Dataset entries
-.-.-
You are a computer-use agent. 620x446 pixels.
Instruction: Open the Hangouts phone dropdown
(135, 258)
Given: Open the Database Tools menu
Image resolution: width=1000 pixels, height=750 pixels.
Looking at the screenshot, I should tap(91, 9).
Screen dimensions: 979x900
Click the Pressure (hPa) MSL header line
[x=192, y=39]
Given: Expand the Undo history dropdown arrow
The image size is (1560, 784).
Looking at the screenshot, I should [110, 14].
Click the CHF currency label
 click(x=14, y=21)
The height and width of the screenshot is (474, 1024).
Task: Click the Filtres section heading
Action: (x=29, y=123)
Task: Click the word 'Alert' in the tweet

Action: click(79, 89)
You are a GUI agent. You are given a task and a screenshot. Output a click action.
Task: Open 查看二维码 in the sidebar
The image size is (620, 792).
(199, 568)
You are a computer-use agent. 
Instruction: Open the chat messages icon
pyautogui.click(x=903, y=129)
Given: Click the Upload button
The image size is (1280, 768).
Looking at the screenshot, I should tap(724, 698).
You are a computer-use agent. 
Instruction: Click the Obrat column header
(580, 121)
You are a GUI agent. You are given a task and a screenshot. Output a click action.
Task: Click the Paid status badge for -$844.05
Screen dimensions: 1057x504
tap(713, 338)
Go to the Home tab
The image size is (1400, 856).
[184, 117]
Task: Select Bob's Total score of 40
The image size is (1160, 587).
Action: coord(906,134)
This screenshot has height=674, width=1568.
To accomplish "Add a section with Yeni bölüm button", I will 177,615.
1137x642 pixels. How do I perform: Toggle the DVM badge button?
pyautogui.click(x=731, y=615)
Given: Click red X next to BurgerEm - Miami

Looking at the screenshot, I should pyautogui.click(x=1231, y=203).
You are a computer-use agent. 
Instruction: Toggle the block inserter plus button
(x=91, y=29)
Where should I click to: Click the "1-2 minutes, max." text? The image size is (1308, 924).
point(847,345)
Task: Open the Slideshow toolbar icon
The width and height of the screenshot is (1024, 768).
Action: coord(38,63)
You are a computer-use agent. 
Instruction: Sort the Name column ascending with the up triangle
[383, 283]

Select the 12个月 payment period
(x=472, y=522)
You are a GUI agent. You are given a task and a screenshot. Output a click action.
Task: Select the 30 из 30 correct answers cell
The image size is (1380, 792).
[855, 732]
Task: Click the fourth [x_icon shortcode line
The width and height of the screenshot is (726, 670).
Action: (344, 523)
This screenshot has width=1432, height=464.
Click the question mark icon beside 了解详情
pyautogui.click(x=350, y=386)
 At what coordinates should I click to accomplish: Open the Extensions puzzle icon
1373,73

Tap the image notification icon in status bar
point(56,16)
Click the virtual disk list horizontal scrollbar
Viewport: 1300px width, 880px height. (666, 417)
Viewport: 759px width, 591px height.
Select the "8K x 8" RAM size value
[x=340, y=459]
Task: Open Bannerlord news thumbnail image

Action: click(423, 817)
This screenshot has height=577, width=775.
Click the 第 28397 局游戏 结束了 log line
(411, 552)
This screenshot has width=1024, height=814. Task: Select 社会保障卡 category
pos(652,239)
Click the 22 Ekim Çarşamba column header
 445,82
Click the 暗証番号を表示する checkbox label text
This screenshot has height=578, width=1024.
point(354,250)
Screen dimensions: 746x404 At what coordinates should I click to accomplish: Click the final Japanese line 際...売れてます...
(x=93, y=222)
-.-.-
PROMPT
Nothing may be left out. Retype all the entries exactly.

SOLUTION FOR THIS TASK
You are a computer-use agent. 620x446 pixels.
Instruction: Open the Hangouts phone dropdown
(135, 258)
Given: Open the Database Tools menu
Image resolution: width=1000 pixels, height=750 pixels.
Looking at the screenshot, I should tap(91, 9).
Screen dimensions: 979x900
Click the Pressure (hPa) MSL header line
[x=192, y=39]
Given: Expand the Undo history dropdown arrow
The image size is (1560, 784).
Looking at the screenshot, I should [110, 14].
Click the CHF currency label
 click(x=14, y=21)
The height and width of the screenshot is (474, 1024).
Task: Click the Filtres section heading
Action: (x=29, y=123)
Task: Click the word 'Alert' in the tweet

Action: click(79, 89)
You are a GUI agent. You are given a task and a screenshot. Output a click action.
Task: Open 查看二维码 in the sidebar
The image size is (620, 792).
(199, 568)
You are a computer-use agent. 
Instruction: Open the chat messages icon
pyautogui.click(x=903, y=129)
Given: Click the Upload button
The image size is (1280, 768).
Looking at the screenshot, I should tap(724, 698).
You are a computer-use agent. 
Instruction: Click the Obrat column header
(580, 121)
You are a GUI agent. You are given a task and a screenshot. Output a click action.
Task: Click the Paid status badge for -$844.05
Screen dimensions: 1057x504
tap(713, 338)
Go to the Home tab
The image size is (1400, 856).
[184, 117]
Task: Select Bob's Total score of 40
The image size is (1160, 587).
Action: coord(906,134)
This screenshot has height=674, width=1568.
To accomplish "Add a section with Yeni bölüm button", I will 177,615.
1137x642 pixels. How do I perform: Toggle the DVM badge button?
pyautogui.click(x=731, y=615)
Given: Click red X next to BurgerEm - Miami

Looking at the screenshot, I should pyautogui.click(x=1231, y=203).
You are a computer-use agent. 
Instruction: Toggle the block inserter plus button
(x=91, y=29)
Where should I click to: Click the "1-2 minutes, max." text? The image size is (1308, 924).
point(847,345)
Task: Open the Slideshow toolbar icon
The width and height of the screenshot is (1024, 768).
Action: coord(38,63)
You are a computer-use agent. 
Instruction: Sort the Name column ascending with the up triangle
[383, 283]

Select the 12个月 payment period
(x=472, y=522)
You are a GUI agent. You are given a task and a screenshot. Output a click action.
Task: Select the 30 из 30 correct answers cell
The image size is (1380, 792).
[855, 732]
Task: Click the fourth [x_icon shortcode line
The width and height of the screenshot is (726, 670).
Action: (344, 523)
This screenshot has width=1432, height=464.
Click the question mark icon beside 了解详情
pyautogui.click(x=350, y=386)
 At what coordinates should I click to accomplish: Open the Extensions puzzle icon
1373,73

Tap the image notification icon in status bar
point(56,16)
Click the virtual disk list horizontal scrollbar
Viewport: 1300px width, 880px height. (666, 417)
Viewport: 759px width, 591px height.
Select the "8K x 8" RAM size value
[x=340, y=459]
Task: Open Bannerlord news thumbnail image

Action: click(423, 817)
This screenshot has height=577, width=775.
Click the 第 28397 局游戏 结束了 log line
(411, 552)
This screenshot has width=1024, height=814. Task: Select 社会保障卡 category
pos(652,239)
Click the 22 Ekim Çarşamba column header
 445,82
Click the 暗証番号を表示する checkbox label text
This screenshot has height=578, width=1024.
point(354,250)
Screen dimensions: 746x404 At what coordinates should I click to accomplish: Click the final Japanese line 際...売れてます...
(x=93, y=222)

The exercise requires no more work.